What led you to pursue an MBA at this point and what do you hope to do after graduation? I’ve reached a point in my career where I needed to take a kind of a break. I’m also really interested in joining the investor side of the entrepreneurship equation, and work with startups more as an advisor or an investor through VCs. Pursuing an MBA made a lot of sense for me, as it is a year of somewhat low pressure, and the degree and skills I’ll learn will definitely improve my profile and allow me to join a top tier VC.

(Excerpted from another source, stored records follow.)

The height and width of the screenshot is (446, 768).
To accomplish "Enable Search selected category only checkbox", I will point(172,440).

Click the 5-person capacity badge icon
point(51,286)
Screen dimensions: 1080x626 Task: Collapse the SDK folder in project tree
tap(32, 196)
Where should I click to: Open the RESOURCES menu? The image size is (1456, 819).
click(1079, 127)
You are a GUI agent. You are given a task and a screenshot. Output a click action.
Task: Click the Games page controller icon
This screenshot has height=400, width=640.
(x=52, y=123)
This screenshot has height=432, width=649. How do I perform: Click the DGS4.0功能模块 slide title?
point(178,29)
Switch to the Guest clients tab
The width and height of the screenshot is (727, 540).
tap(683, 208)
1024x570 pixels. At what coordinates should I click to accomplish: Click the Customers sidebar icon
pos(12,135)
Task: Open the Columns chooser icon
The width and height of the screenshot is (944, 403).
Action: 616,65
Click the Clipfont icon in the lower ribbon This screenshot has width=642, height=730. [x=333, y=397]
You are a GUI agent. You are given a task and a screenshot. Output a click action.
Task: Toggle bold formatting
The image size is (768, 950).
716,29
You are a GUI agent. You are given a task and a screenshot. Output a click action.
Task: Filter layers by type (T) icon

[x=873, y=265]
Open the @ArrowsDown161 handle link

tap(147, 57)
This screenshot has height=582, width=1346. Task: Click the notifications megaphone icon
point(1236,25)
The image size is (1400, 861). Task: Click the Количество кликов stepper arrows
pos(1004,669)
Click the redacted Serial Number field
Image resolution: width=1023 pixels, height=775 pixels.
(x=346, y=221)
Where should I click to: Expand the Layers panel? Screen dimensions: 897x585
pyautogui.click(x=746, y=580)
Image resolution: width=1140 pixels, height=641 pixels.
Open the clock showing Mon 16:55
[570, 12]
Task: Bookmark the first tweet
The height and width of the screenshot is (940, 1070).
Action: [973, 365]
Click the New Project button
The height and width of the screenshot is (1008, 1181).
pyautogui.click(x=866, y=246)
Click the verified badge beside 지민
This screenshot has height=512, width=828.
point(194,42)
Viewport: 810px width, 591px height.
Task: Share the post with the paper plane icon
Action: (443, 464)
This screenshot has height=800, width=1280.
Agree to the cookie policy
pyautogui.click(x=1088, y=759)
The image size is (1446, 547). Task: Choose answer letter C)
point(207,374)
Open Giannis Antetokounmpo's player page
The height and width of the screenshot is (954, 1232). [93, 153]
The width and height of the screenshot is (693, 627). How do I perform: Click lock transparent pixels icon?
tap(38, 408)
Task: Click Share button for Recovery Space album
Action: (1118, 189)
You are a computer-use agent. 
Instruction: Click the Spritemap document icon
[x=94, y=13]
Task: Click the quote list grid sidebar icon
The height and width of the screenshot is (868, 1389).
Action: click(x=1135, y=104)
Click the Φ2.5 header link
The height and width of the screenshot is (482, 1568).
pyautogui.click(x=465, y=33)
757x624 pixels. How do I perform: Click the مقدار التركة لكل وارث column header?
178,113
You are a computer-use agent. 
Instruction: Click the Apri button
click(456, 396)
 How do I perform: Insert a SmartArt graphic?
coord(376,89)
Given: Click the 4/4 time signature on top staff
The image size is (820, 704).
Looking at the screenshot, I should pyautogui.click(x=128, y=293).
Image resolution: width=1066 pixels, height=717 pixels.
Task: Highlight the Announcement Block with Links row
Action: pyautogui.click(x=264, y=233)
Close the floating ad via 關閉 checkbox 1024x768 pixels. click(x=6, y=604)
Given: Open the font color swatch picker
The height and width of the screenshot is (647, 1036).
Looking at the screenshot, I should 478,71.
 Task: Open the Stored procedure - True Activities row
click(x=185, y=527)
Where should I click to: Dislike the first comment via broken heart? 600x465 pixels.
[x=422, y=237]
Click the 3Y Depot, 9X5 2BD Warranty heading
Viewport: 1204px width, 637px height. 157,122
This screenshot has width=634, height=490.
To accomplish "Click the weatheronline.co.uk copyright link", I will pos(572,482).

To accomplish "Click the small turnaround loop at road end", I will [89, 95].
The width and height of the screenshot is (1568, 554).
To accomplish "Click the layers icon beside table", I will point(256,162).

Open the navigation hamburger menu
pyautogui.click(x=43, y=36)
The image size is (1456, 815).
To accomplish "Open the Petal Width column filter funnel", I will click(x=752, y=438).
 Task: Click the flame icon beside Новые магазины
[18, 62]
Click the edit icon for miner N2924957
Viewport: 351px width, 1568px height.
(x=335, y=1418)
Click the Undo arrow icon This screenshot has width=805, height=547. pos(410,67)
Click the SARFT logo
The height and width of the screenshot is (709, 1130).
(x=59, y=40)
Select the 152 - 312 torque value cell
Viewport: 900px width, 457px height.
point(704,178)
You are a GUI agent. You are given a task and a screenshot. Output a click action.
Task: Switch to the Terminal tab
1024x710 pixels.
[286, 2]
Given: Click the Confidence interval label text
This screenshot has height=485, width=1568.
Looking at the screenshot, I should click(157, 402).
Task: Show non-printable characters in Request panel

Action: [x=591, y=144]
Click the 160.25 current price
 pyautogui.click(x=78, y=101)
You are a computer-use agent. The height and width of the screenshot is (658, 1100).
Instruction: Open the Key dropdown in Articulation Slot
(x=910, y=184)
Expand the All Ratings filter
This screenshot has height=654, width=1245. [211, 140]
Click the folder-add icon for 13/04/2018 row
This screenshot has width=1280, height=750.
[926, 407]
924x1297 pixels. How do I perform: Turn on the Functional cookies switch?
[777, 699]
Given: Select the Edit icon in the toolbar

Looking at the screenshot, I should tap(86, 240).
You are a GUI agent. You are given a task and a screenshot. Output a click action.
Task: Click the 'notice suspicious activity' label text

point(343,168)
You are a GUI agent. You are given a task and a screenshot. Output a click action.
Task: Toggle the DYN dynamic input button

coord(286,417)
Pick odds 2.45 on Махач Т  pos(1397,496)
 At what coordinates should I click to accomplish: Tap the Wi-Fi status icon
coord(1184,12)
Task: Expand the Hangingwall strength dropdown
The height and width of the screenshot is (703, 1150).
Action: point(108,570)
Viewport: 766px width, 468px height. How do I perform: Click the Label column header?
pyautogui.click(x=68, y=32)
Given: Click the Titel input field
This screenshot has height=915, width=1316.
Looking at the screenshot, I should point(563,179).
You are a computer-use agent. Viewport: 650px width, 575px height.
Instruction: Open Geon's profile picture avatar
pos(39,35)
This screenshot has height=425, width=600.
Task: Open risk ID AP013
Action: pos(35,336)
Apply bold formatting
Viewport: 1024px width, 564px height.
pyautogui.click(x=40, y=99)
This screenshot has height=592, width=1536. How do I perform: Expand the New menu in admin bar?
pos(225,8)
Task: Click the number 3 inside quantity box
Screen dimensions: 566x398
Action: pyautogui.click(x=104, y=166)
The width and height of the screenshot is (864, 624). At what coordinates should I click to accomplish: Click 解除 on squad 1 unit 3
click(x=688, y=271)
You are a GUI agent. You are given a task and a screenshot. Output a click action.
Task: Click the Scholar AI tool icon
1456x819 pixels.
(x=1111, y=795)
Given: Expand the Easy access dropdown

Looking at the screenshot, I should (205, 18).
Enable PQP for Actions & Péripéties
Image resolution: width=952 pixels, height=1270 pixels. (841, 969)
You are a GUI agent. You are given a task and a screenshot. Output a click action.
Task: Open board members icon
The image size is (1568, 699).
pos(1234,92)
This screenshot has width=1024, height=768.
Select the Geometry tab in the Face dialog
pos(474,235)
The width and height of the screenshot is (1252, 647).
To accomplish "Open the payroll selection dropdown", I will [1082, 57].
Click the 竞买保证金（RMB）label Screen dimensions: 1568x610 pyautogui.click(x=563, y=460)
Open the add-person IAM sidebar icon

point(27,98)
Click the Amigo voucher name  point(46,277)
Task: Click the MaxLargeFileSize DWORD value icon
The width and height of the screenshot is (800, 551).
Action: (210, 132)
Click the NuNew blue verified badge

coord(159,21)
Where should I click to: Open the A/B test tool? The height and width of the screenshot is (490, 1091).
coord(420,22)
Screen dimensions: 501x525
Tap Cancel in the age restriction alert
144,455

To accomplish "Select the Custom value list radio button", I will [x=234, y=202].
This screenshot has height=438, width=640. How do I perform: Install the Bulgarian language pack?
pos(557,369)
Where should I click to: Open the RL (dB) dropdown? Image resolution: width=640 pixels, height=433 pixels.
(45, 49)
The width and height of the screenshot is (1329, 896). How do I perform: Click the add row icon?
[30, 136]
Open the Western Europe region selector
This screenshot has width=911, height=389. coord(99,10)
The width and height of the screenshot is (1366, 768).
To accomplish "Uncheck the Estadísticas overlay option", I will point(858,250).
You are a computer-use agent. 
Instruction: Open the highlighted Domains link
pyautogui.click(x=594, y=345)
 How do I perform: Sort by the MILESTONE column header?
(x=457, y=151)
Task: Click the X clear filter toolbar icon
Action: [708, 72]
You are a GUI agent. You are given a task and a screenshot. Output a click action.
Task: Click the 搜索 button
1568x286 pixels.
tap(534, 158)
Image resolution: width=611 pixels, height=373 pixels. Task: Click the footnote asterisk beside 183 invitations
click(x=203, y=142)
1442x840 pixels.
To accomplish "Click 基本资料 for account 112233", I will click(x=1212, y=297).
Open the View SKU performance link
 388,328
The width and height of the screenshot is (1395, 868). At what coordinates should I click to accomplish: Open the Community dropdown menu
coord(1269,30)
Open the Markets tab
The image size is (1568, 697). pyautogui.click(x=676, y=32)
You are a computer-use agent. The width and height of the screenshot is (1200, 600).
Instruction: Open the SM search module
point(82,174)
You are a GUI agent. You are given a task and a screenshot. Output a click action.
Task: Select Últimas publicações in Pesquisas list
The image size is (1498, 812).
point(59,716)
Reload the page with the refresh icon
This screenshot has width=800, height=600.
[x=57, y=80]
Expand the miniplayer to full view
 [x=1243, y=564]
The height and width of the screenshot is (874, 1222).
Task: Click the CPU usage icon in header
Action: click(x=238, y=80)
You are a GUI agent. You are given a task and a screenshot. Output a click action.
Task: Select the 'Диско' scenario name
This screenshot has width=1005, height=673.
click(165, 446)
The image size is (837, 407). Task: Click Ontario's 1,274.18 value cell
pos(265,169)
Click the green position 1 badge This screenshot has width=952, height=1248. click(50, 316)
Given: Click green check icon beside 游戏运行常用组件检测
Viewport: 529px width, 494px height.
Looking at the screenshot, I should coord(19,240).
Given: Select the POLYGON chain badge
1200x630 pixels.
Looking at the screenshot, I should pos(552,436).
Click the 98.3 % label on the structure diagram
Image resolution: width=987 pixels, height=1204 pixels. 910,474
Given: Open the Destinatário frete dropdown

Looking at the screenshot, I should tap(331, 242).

What is one thing you have recently read, watched, or listened to that you would highly recommend to prospective MBAs? Why? I would recommend going through the Paul Graham essays to literally anyone. They are written in an easy-to-read, easy-to-understand format and are a treasure trove of knowledge and insight. While a lot of his essays are perhaps focused on the VC and startup ecosystem generally, a great many of them hold valuable advice that can be applied to anyone’s day-to-day life. Specifically, one of the essays that influenced me the most is titled “Write Like You Talk”, and basically makes light of all the overly complicated corporate speak and other elaborate terms and turns of phrases that we often use in writing emails, for example. I notice this habit consistently after reading that essay, and it’s helped ease my writing a great deal, making it faster and more efficient.
What other MBA programs did you apply to? None.
What advice would you give to help potential applicants gain admission into INSEAD’s MBA program? I would focus on answering the following three questions, getting their answers absolutely down, and building your story around them.
- What have I accomplished that I’m proud of?
- Why is now a good time for me to pursue an MBA at INSEAD?
- What do I want to achieve once I have my MBA?
I sincerely believe that as long as these three questions remain in focus and can be answered clearly and with reasonable logic, the rest of the pieces will fall together. While it is true that some backgrounds and profiles have higher admission rates than others, no story is irrelevant, and everyone has something to bring to the table.